Ils étaient tous là, le MC (chanteur), l’accordéoniste, le batteur, le « contrebassiste » (je le mets entre guillemets car sa contrebasse est un peu particulière) et le joueur de tam-tam ! Impossible de s’y tromper, j’avais vu leurs portraits plusieurs fois dans les fanzines et les revues spécialisées. Ne perdant pas le nord, je m’empresse d’engager la conversation, de faire quelques compliments d’usage et de les féliciter pour leur dernière reprise de Bobby Lapointe (une nouvelle version du Saucisson de Cheval, pour ceux qui connaissent).

 

« Et vous venez nous voir jouer à onze heures ? nous demande le batteur.

« On voudrait bien, mais il n’y a plus de billet...

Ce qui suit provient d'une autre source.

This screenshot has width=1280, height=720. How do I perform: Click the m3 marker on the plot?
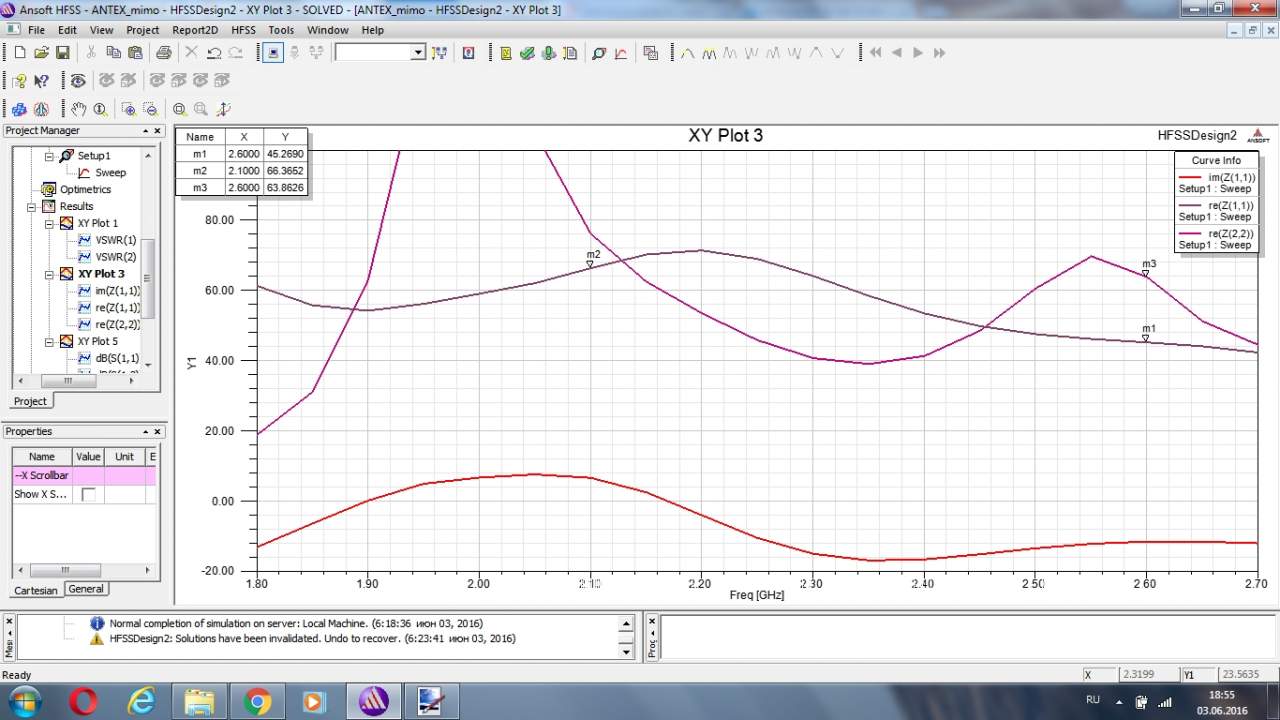click(1146, 273)
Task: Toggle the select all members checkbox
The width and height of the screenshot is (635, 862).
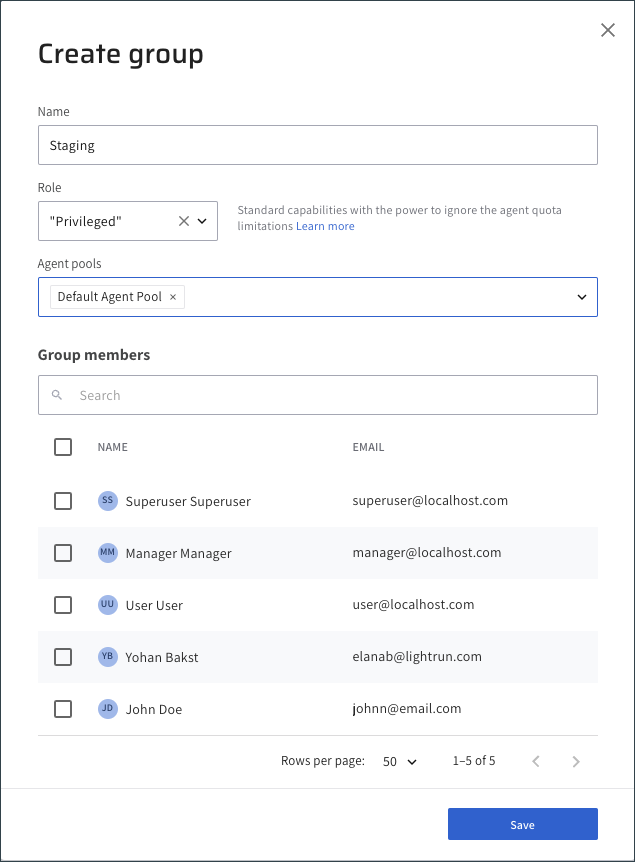Action: point(63,447)
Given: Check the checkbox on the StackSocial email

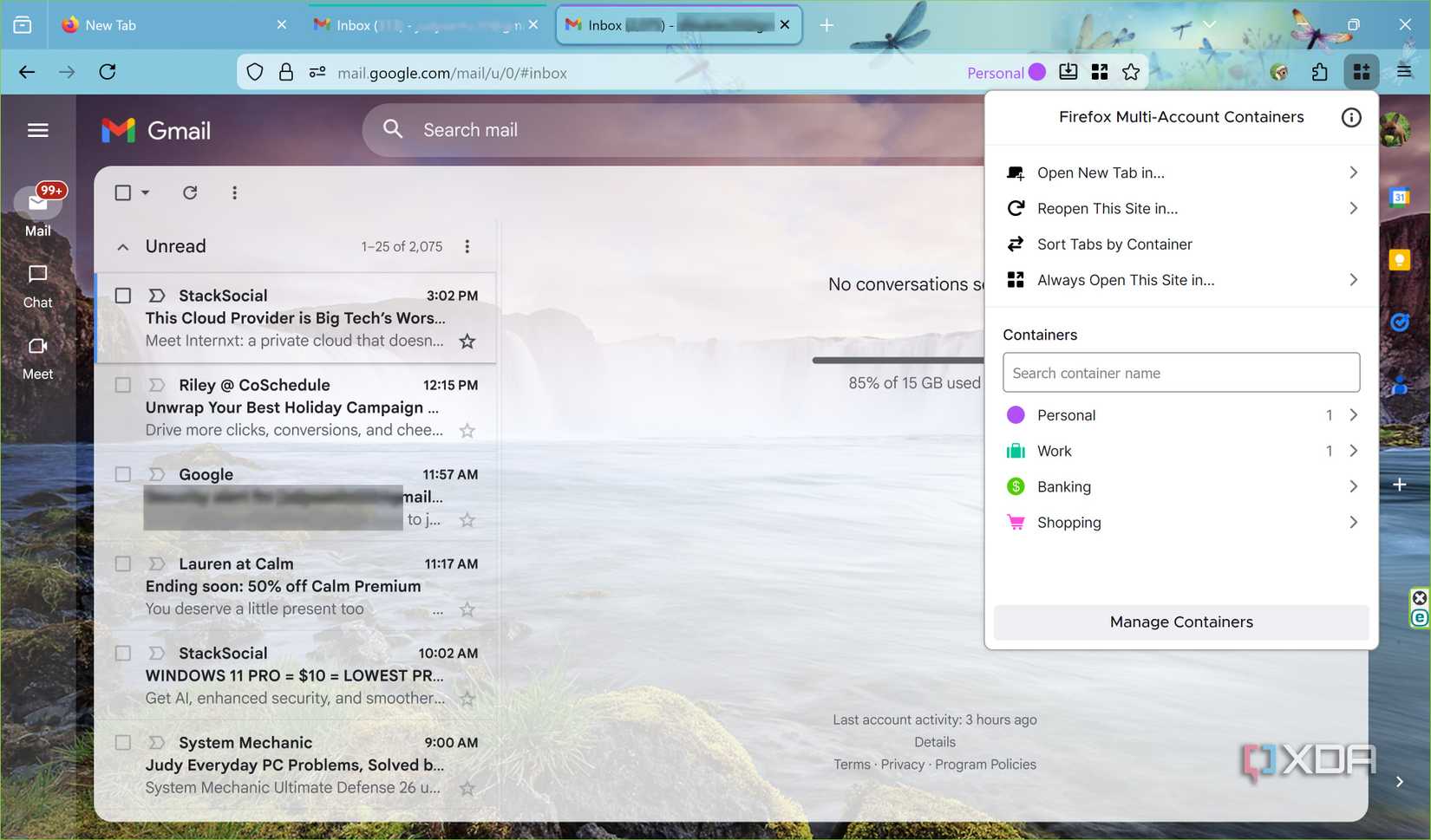Looking at the screenshot, I should pos(122,295).
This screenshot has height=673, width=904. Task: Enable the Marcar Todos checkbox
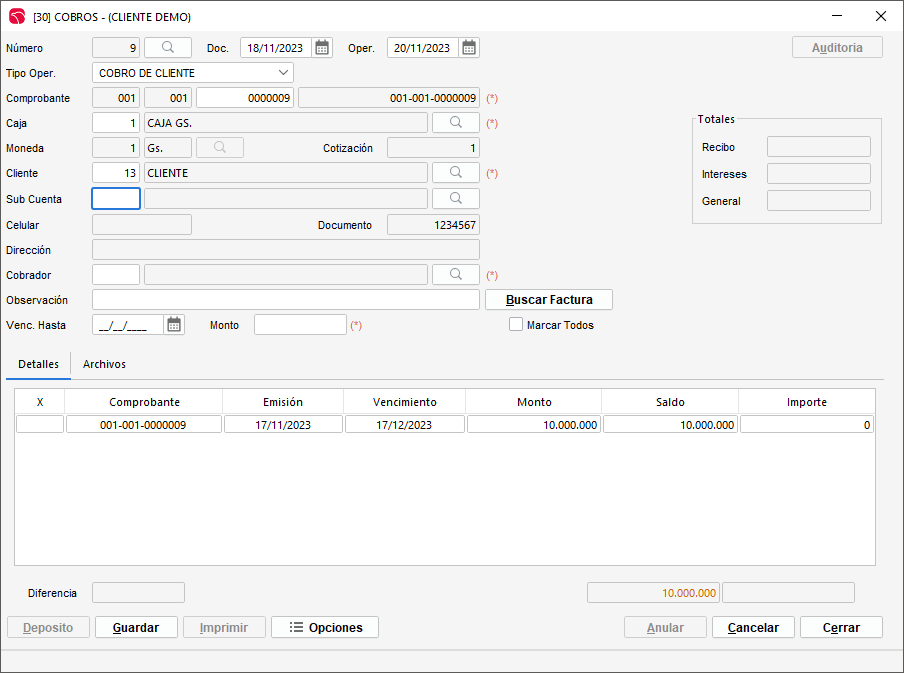point(516,324)
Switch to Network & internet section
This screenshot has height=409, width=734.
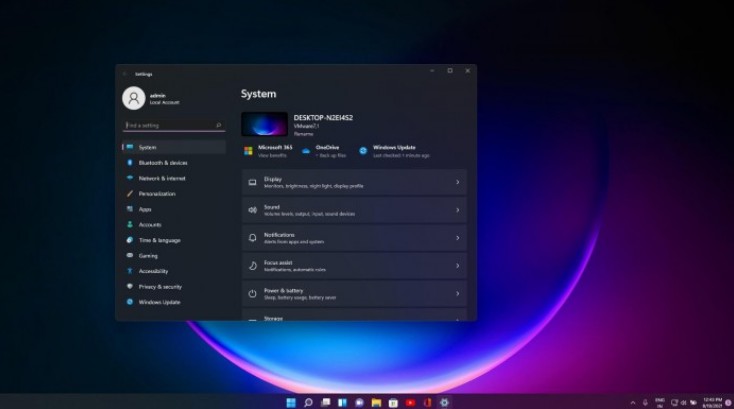tap(161, 178)
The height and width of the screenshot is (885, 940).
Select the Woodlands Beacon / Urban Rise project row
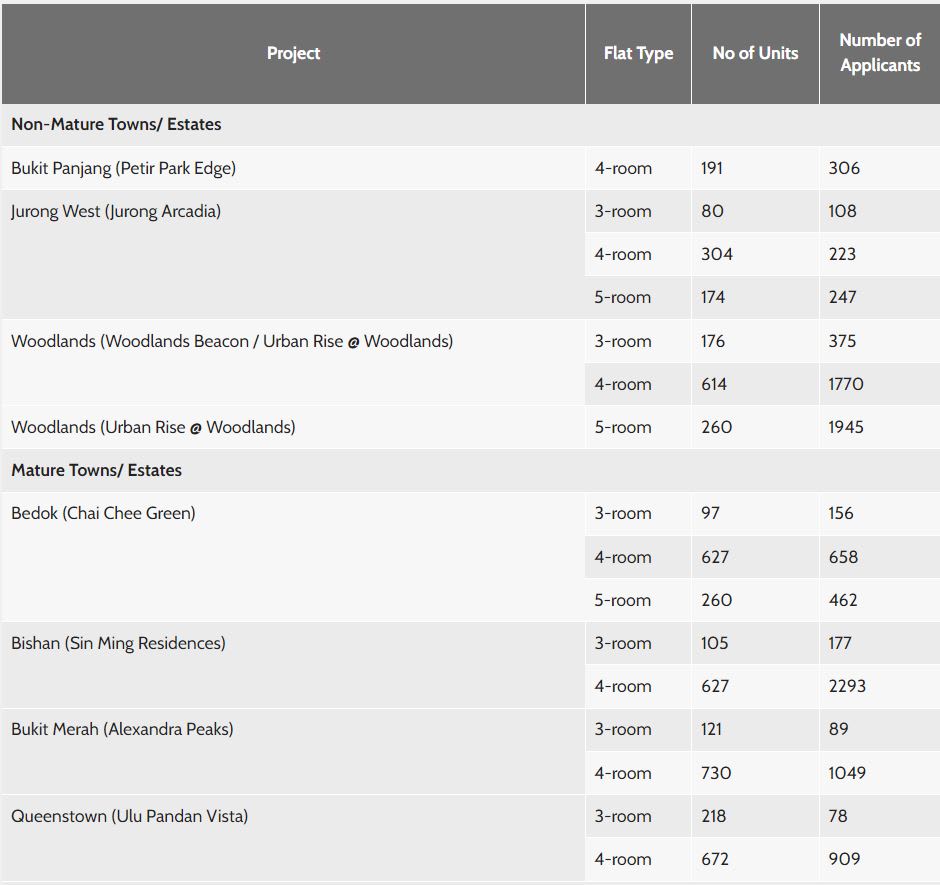pos(232,341)
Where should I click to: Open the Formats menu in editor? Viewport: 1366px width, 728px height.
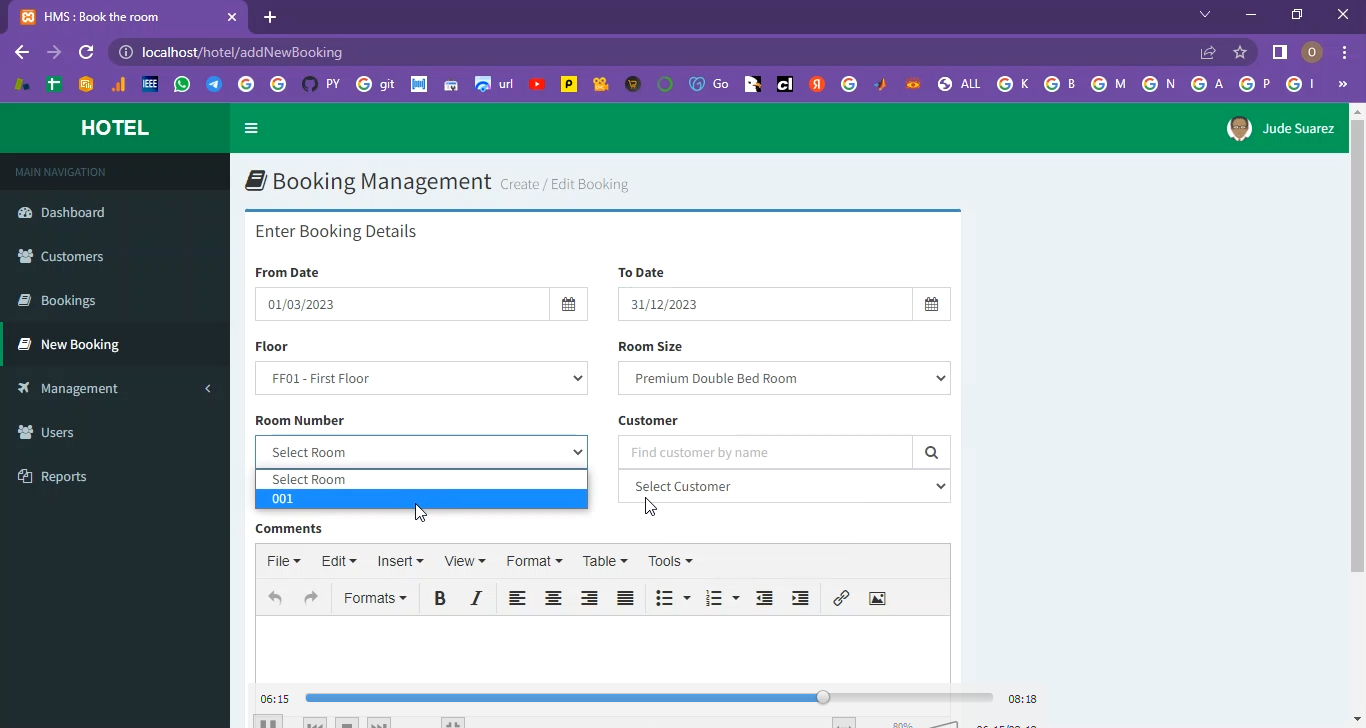[375, 598]
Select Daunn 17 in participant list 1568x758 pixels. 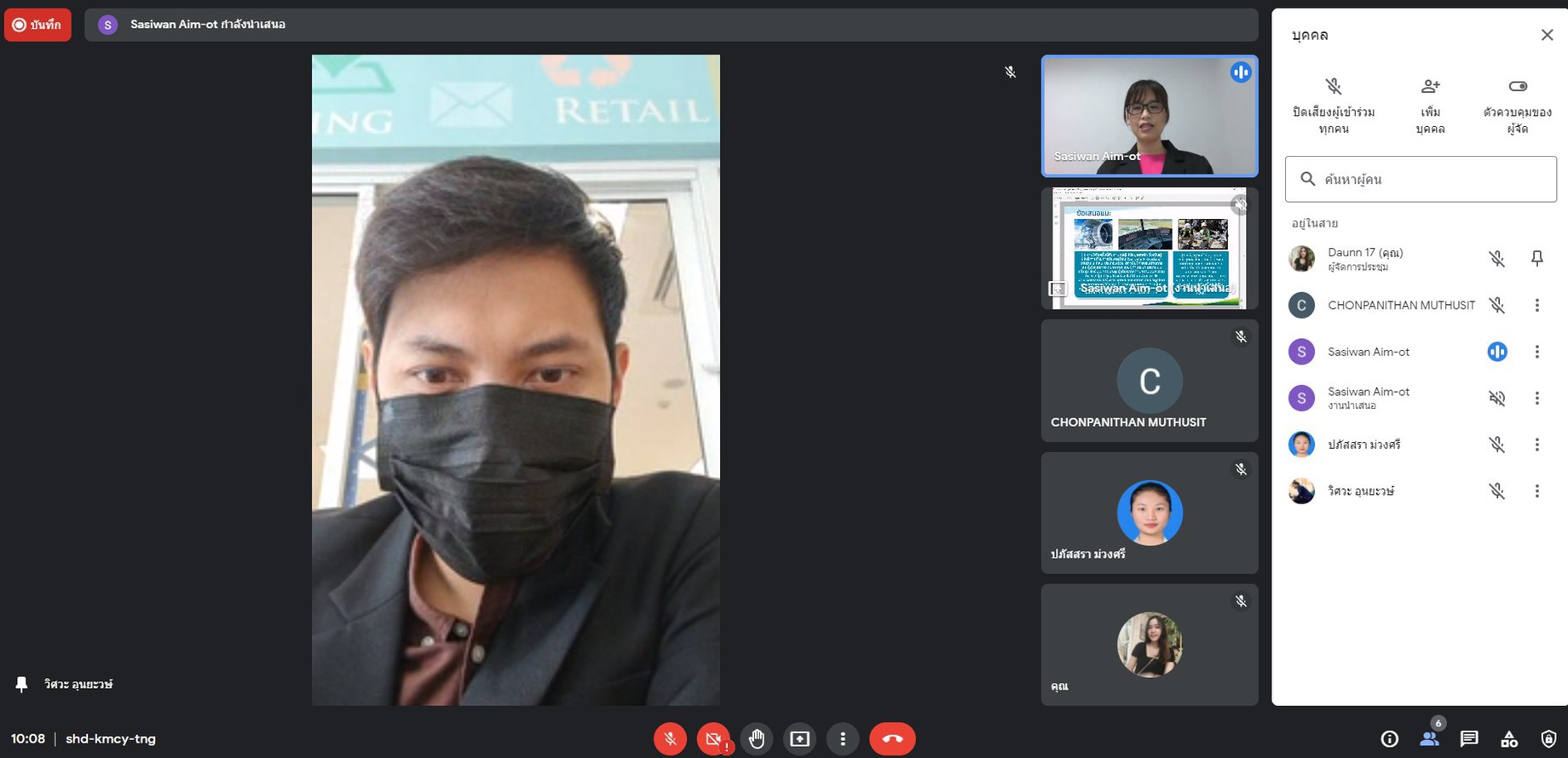tap(1364, 258)

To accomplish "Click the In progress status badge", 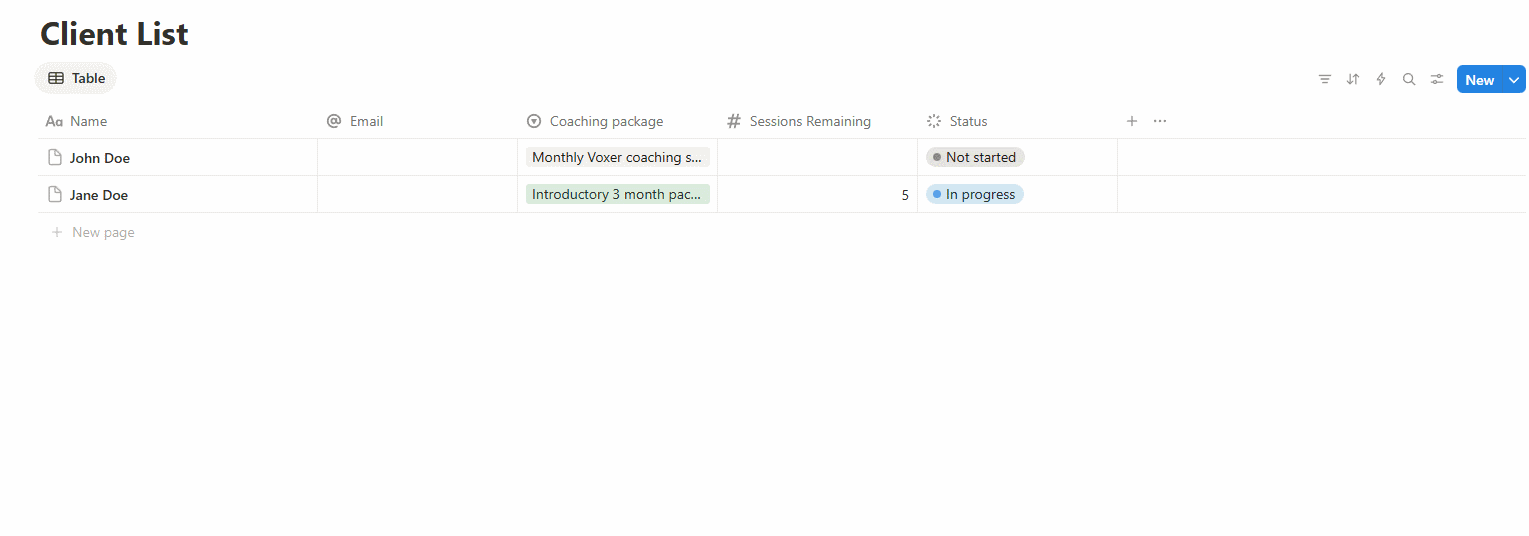I will click(974, 194).
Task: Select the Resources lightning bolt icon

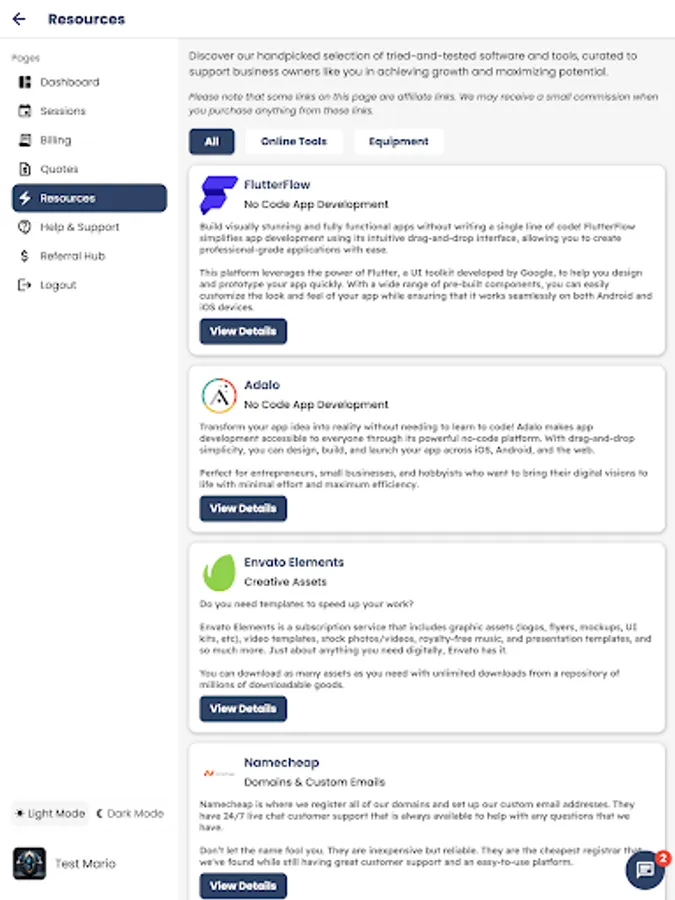Action: (27, 198)
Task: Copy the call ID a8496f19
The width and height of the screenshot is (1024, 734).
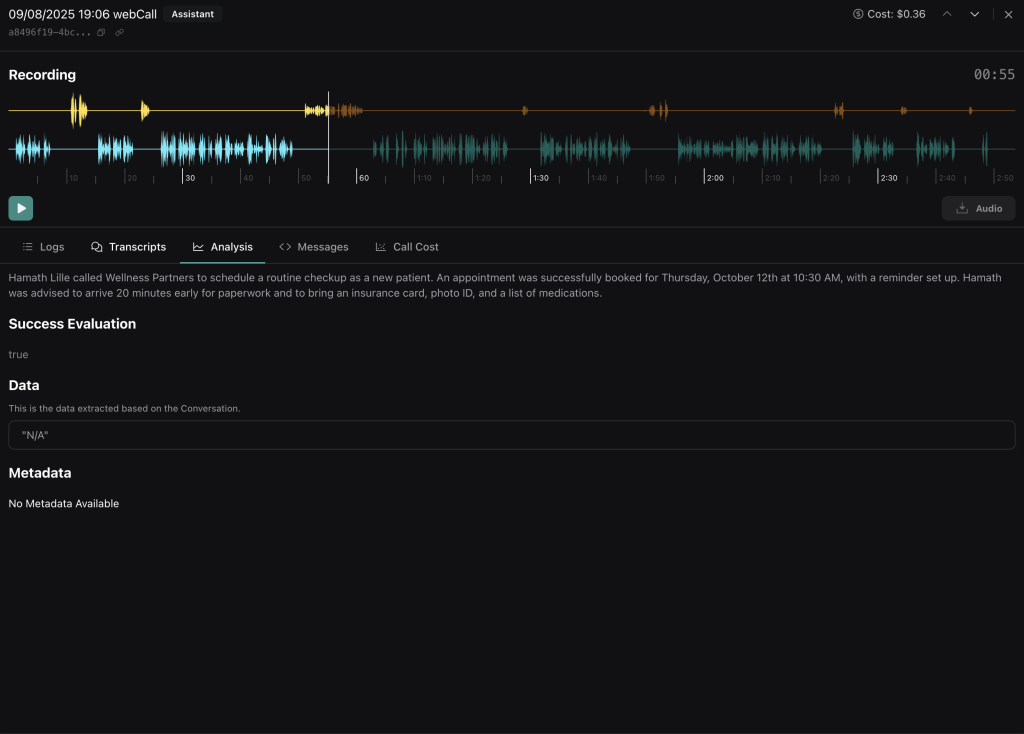Action: pos(102,31)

« Qu’à cela ne tienne ! Rentrez avec nous, vous êtes nos invités. »

 

Et c’est ainsi qu’une fois nos cafés et bières respectifs avalés, nous sommes tous les sept entrés dans la grande salle du Nhu Lounge, passant triomphalement devant la guichetière acerbe qui nous avait barré le passage une heure auparavant. Nous sommes arrivés juste pour voir la fin du concert de Pascal Gemme, un colosse québécois au profil celtique qui faisait danser le public au son du violon sur des airs traditionnels. Après une courte pause, nous avons assisté à une performance un peu faiblarde du Belge Sacha Toorop (dont la moitié du répertoire était d’ailleurs en anglais, ce qui semble avoir échappé aux organisateurs de la soirée).

 

Puis Java est arrivé sur scène pour plus d’une heure et demie d’un concert exceptionnel. Ambiance parisienne, gouaille des faubourgs, casquettes de gavroche sur l’oreille, les cinq musiciens ont excellé dans ce style qu’ils sont les seuls à exploiter et qu’on appelle désormais le rap-musette. Entre le rythme très hip-hop de la batterie et les accords d’accordéon, ils ont recréé au coeur de Pékin l’ambiance festive des bals populaires parisiens d’antan. Au milieu du concert, entre deux pogos joyeux, ils ont invité tous les Français à apprendre aux Chinois présents dans le public à danser la musette ; c’est bien la première fois que je voyais une telle scène dans un concert de hip-hop !

 

Erwan, le chanteur du groupe, en plus d’être un poète hors pair maîtrisant à perfection les finesses de la langue française (notamment à travers de brillants jeux de mots), a cette verve bien française qu’on ne trouve que dans l’Hexagone, celle d’un Renaud (dont il a d’ailleurs un peu l’accent) ou d’un Boris Vian. Après leur célèbre chanson Métro, qui fait se glisser dans chaque vers le nom d’une station de métro parisienne, ils ont enchaîné avec une chanson burlesque sur Dieu dans laquelle, se riant de toutes les fatwas, ils ont fait participer sur scène... Dieu lui-même, sous la forme d’un ogre en robe à la blanche barbe fleurie...

 

Je ne saurais trop vous conseiller l’écoute de Java, à travers leurs deux albums Hawaï et Safari Croisière, ou Radio Cortex, le solo de Erwan, dans lequel, entre autres perles, on trouve une réécriture toujours argotique mais réactualisée du Laisse Béton de Renaud (réintitulé Lâche l’Affaire). Il existe également un enregistrement en live d’un de leurs concerts que vous pourrez trouver sous le titre très programmatique de Sexe, Accordéon et Alcool. Du bon hip-hop qui – une fois n’est pas coutume – ne vient pas de la banlieue mais des faubourgs de la capitale. Un style résolument français qui sonne comme la réconciliation populaire et dansante des Gaulois de Paris et des Céfrans de Paname (pour reprendre une expression chère à nos amis de Salut Public). Avec de tels artistes, la chanson française à textes a encore de beaux jours devant elle : espérons qu’elle ne se fasse jamais déborder par la pop aseptisée et cosmopolite des labels internationaux et qu’elle reste cette création si particulière de troubadours sachant allier l’érudition de nos belle lettres avec la tchatche et l’esprit des classes populaires.

 

Le dernier concert, celui de Big Red, accompagné dans sa prestation par DJ Silence, était d’un tout autre ton, orienté plutôt drum’n bass mais toujours très inspiré du dance hall ragga ; de quoi danser encore une bonne heure avant de rentrer. Une très bonne soirée en somme. Merci au Centre Culturel Français pour ces réjouissances et pour faire vivre notre belle langue française, dans une ville où elle semble d’ailleurs devenir de plus en plus appréciée.